**EXTRACTED ENTRIES:**
───

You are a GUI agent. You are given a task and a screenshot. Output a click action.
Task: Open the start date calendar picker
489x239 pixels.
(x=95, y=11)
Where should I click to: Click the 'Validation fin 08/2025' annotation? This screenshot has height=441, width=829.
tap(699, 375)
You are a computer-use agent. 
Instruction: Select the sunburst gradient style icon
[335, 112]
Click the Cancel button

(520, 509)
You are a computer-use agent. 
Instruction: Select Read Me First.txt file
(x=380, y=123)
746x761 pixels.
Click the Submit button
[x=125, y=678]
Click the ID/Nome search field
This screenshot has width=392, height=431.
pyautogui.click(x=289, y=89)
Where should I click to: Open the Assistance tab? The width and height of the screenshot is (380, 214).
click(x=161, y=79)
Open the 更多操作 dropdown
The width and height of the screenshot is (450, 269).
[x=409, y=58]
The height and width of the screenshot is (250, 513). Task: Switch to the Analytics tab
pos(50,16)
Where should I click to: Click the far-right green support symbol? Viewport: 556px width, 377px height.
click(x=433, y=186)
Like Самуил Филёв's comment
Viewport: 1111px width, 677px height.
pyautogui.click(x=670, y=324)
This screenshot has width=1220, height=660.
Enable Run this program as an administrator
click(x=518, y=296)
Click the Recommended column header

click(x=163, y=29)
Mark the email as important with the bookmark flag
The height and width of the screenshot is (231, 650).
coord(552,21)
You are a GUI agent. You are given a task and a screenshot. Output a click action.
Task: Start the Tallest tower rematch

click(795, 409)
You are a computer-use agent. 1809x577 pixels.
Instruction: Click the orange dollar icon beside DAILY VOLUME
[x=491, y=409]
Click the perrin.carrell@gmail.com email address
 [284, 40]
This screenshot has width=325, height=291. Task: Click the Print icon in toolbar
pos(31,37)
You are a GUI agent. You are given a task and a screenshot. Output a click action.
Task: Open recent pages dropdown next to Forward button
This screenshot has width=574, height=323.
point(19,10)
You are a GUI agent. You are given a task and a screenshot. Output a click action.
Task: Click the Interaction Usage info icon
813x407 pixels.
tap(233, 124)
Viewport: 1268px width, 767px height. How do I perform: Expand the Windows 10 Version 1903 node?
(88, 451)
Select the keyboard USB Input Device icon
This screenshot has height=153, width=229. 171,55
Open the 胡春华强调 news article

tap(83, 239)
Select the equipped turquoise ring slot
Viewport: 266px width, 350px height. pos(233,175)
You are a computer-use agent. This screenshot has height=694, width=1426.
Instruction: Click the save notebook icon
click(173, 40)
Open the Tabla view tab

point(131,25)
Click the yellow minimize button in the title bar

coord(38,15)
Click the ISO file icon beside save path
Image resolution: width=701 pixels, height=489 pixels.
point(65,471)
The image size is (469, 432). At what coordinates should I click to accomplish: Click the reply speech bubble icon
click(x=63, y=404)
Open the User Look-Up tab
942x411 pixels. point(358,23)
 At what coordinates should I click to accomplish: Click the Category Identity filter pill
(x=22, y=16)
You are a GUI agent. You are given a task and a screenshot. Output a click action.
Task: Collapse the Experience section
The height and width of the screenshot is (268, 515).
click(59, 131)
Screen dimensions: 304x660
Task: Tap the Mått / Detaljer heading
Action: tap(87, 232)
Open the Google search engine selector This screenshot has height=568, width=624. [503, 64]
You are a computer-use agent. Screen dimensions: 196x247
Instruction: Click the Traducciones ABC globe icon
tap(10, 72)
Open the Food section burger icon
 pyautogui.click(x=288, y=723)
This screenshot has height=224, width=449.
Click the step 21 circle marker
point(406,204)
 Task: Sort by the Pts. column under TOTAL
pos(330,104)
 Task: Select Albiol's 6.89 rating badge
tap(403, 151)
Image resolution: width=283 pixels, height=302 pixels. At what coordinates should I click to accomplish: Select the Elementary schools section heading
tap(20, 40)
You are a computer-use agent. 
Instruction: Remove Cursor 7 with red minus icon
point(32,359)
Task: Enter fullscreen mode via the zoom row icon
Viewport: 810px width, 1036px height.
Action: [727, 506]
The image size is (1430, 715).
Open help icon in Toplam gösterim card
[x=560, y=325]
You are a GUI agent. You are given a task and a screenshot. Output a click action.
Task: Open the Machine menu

───

**GOAL OF THE EXERCISE:**
Every record in the material above should be set down exactly.

**RESULT FOR THIS TASK:**
You are a GUI agent. You are given a task and a screenshot. Output a click action.
Task: Open the start date calendar picker
489x239 pixels.
(x=95, y=11)
Where should I click to: Click the 'Validation fin 08/2025' annotation? This screenshot has height=441, width=829.
tap(699, 375)
You are a computer-use agent. 
Instruction: Select the sunburst gradient style icon
[335, 112]
Click the Cancel button

(520, 509)
You are a computer-use agent. 
Instruction: Select Read Me First.txt file
(x=380, y=123)
746x761 pixels.
Click the Submit button
[x=125, y=678]
Click the ID/Nome search field
This screenshot has width=392, height=431.
pyautogui.click(x=289, y=89)
Where should I click to: Open the Assistance tab? The width and height of the screenshot is (380, 214).
click(x=161, y=79)
Open the 更多操作 dropdown
The width and height of the screenshot is (450, 269).
[x=409, y=58]
The height and width of the screenshot is (250, 513). Task: Switch to the Analytics tab
pos(50,16)
Where should I click to: Click the far-right green support symbol? Viewport: 556px width, 377px height.
click(x=433, y=186)
Like Самуил Филёв's comment
Viewport: 1111px width, 677px height.
pyautogui.click(x=670, y=324)
This screenshot has width=1220, height=660.
Enable Run this program as an administrator
click(x=518, y=296)
Click the Recommended column header

click(x=163, y=29)
Mark the email as important with the bookmark flag
The height and width of the screenshot is (231, 650).
coord(552,21)
You are a GUI agent. You are given a task and a screenshot. Output a click action.
Task: Start the Tallest tower rematch

click(795, 409)
You are a computer-use agent. 1809x577 pixels.
Instruction: Click the orange dollar icon beside DAILY VOLUME
[x=491, y=409]
Click the perrin.carrell@gmail.com email address
 [284, 40]
This screenshot has width=325, height=291. Task: Click the Print icon in toolbar
pos(31,37)
You are a GUI agent. You are given a task and a screenshot. Output a click action.
Task: Open recent pages dropdown next to Forward button
This screenshot has width=574, height=323.
point(19,10)
You are a GUI agent. You are given a task and a screenshot. Output a click action.
Task: Click the Interaction Usage info icon
813x407 pixels.
tap(233, 124)
Viewport: 1268px width, 767px height. How do I perform: Expand the Windows 10 Version 1903 node?
(88, 451)
Select the keyboard USB Input Device icon
This screenshot has height=153, width=229. 171,55
Open the 胡春华强调 news article

tap(83, 239)
Select the equipped turquoise ring slot
Viewport: 266px width, 350px height. pos(233,175)
You are a computer-use agent. This screenshot has height=694, width=1426.
Instruction: Click the save notebook icon
click(173, 40)
Open the Tabla view tab

point(131,25)
Click the yellow minimize button in the title bar

coord(38,15)
Click the ISO file icon beside save path
Image resolution: width=701 pixels, height=489 pixels.
point(65,471)
The image size is (469, 432). At what coordinates should I click to accomplish: Click the reply speech bubble icon
click(x=63, y=404)
Open the User Look-Up tab
942x411 pixels. point(358,23)
 At what coordinates should I click to accomplish: Click the Category Identity filter pill
(x=22, y=16)
You are a GUI agent. You are given a task and a screenshot. Output a click action.
Task: Collapse the Experience section
The height and width of the screenshot is (268, 515).
click(59, 131)
Screen dimensions: 304x660
Task: Tap the Mått / Detaljer heading
Action: tap(87, 232)
Open the Google search engine selector This screenshot has height=568, width=624. [503, 64]
You are a computer-use agent. Screen dimensions: 196x247
Instruction: Click the Traducciones ABC globe icon
tap(10, 72)
Open the Food section burger icon
 pyautogui.click(x=288, y=723)
This screenshot has height=224, width=449.
Click the step 21 circle marker
point(406,204)
 Task: Sort by the Pts. column under TOTAL
pos(330,104)
 Task: Select Albiol's 6.89 rating badge
tap(403, 151)
Image resolution: width=283 pixels, height=302 pixels. At what coordinates should I click to accomplish: Select the Elementary schools section heading
tap(20, 40)
You are a computer-use agent. 
Instruction: Remove Cursor 7 with red minus icon
point(32,359)
Task: Enter fullscreen mode via the zoom row icon
Viewport: 810px width, 1036px height.
Action: [727, 506]
The image size is (1430, 715).
Open help icon in Toplam gösterim card
[x=560, y=325]
You are a GUI agent. You are given a task and a screenshot. Output a click action.
Task: Open the Machine menu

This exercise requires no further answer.